El amor de Louis es incondicional. Yo me siento agotado. Hice mal con Claudia, pero intento que no sea así con Rose.
Lestat de Lioncourt
“Te he mirado durante muchas mañanas.
Dormías profundamente. Te acurrucabas contra mi pecho y decidías
olvidar el dolor de saberte maldita. Eras como una muñeca. Tus
pequeños dedos jugaban con mis ondulados cabellos negros. Eras vida
dentro de las tinieblas. Mi dolor se evaporaba. Me comportaba contigo
como un padre, pero con el amor de una madre. Un amor incondicional.”
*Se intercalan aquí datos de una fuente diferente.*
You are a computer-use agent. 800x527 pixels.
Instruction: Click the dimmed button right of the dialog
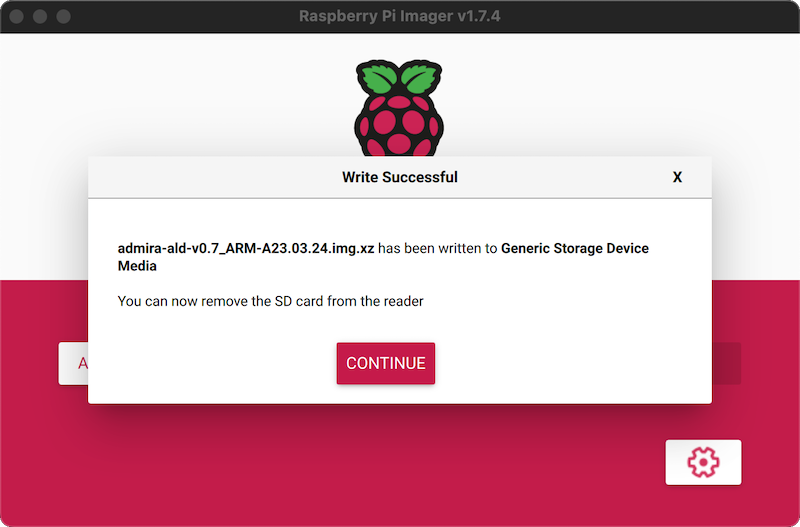click(726, 363)
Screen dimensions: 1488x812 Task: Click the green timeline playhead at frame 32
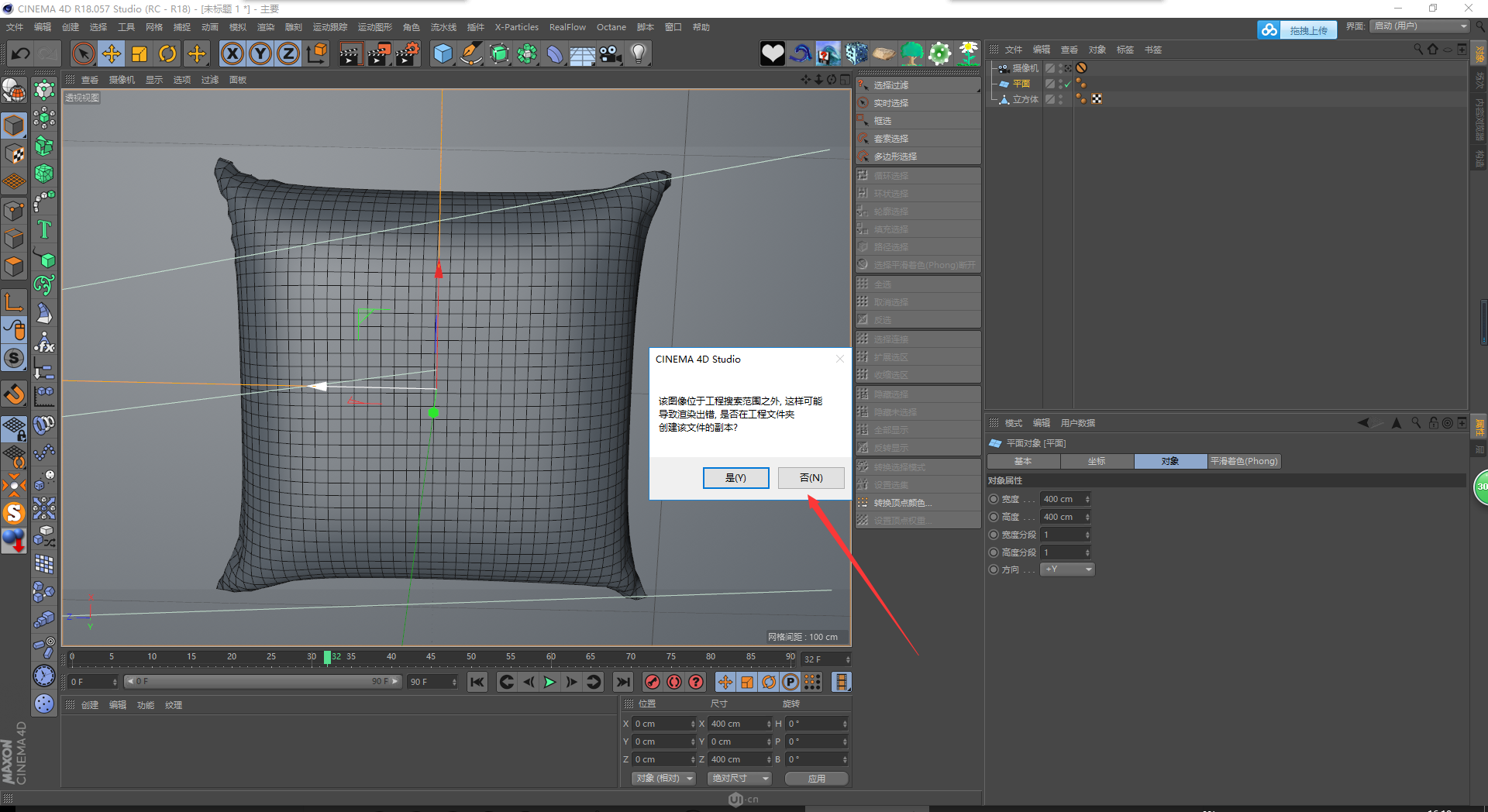point(327,657)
Cualquier padre me comprenderá cuando
digo que mi amor era superior a sus desprecios, lágrimas y
quebrantos. No me importaba ver el odio transformando su pequeña
carita de ángel. Esa cara que tomaba entre mis manos, secaba las
lágrimas y me perdía en sus ojos claros diciéndole que la amaría
siempre, que jamás dejaría de ser mi corazón y la única cosa a la
cual me ataba la vida. Una vida en la muerte. Una muerte dulce y
terrible que provocaba que me obsesionara con la sangre, la belleza
de la danza de una vela y la literatura romántica. Me perdía en los
libros y poesías que compartíamos, ella tocaba el piano y yo me
sentía animado. Olvidaba los lloros y las pataletas, también sus
deseos perfidos de matar a nuestro creador. Lestat era algo más que
mi hacedor. Él era mi compañero, mi amigo, mi único guía y el
amor que le tenía era inmenso. Siempre oculté ese amor. Intentaba
despreciarlo, como ella lo hacía, pero era imposible.
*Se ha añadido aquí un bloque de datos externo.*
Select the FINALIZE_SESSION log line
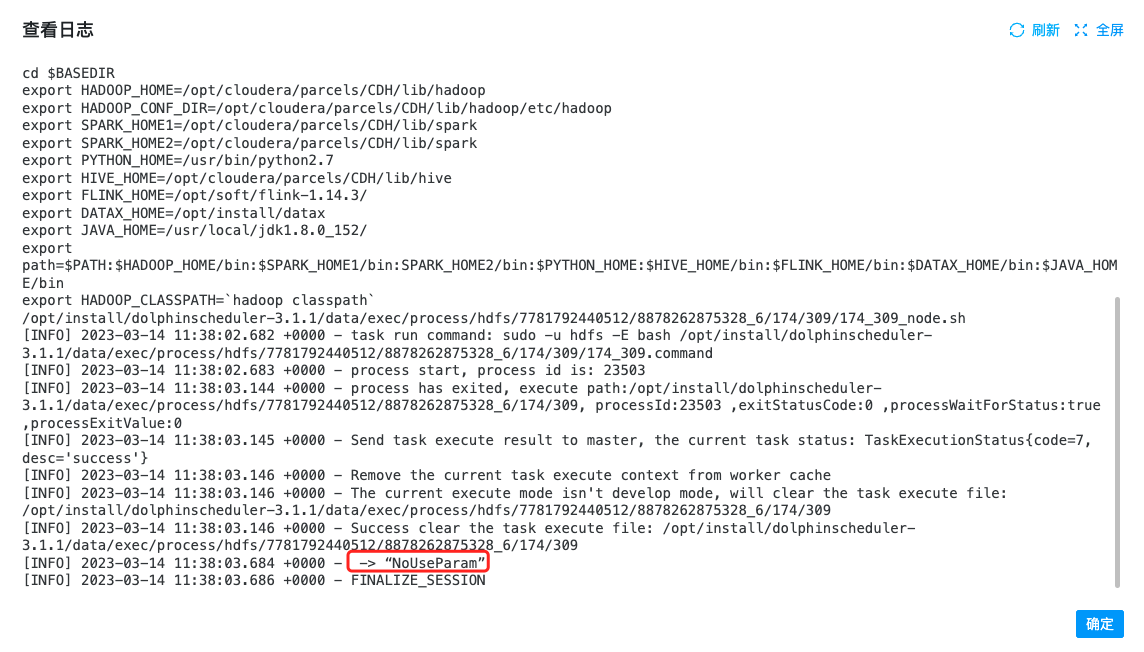The width and height of the screenshot is (1144, 652). point(254,581)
Tal vez es culpa mía. No supe encajar
que nuestra familia estaba desestructurada, perdida, abandonada en un
pantano más profundo y oscuro que aquel que guardó el cuerpo de
Lestat por algunas noches. Sin embargo, todavía sueño con ella.
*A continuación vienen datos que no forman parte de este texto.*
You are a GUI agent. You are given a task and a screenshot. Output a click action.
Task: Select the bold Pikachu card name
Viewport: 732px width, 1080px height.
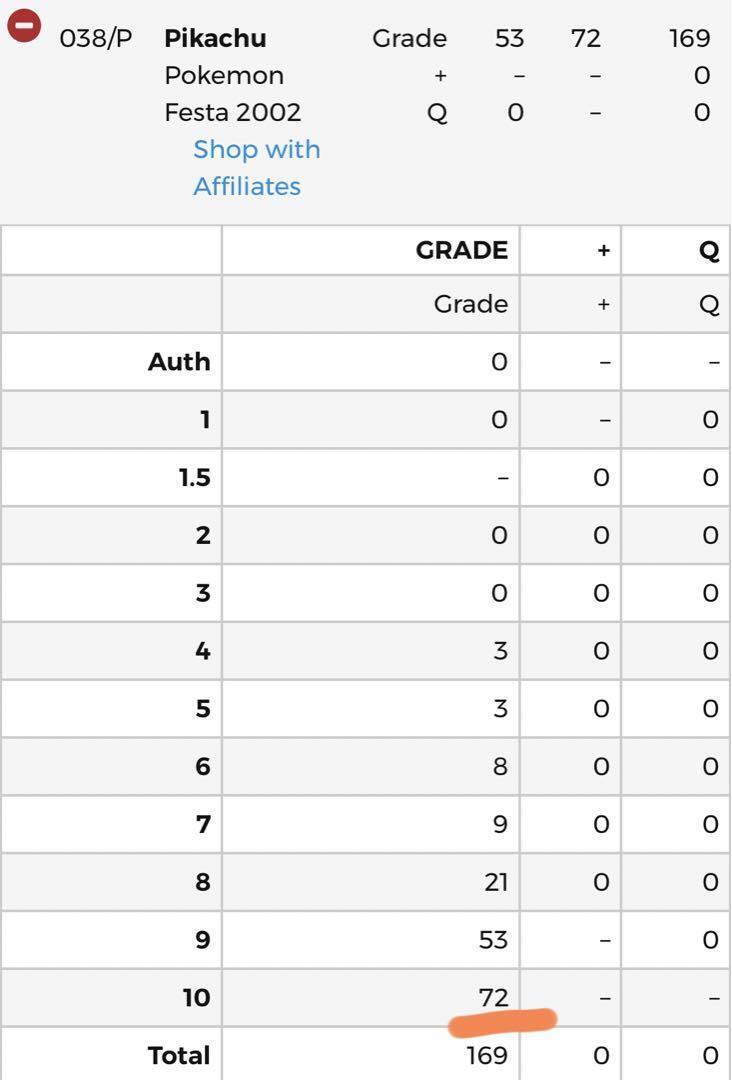215,39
Puedo verla. No la contemplo como ese fantasma que me odiaba, sino
como la niña que una vez fue. Esa pequeña flor inocente. Ese lirio
que aparecía en plena noche ofreciéndome sus besos en mis mejillas,
sus pequeños brazos entorno a mi cuello y sus palabras dulces para
calmar mi alma desesperada. Ella era mi hija. Siempre será mi hija.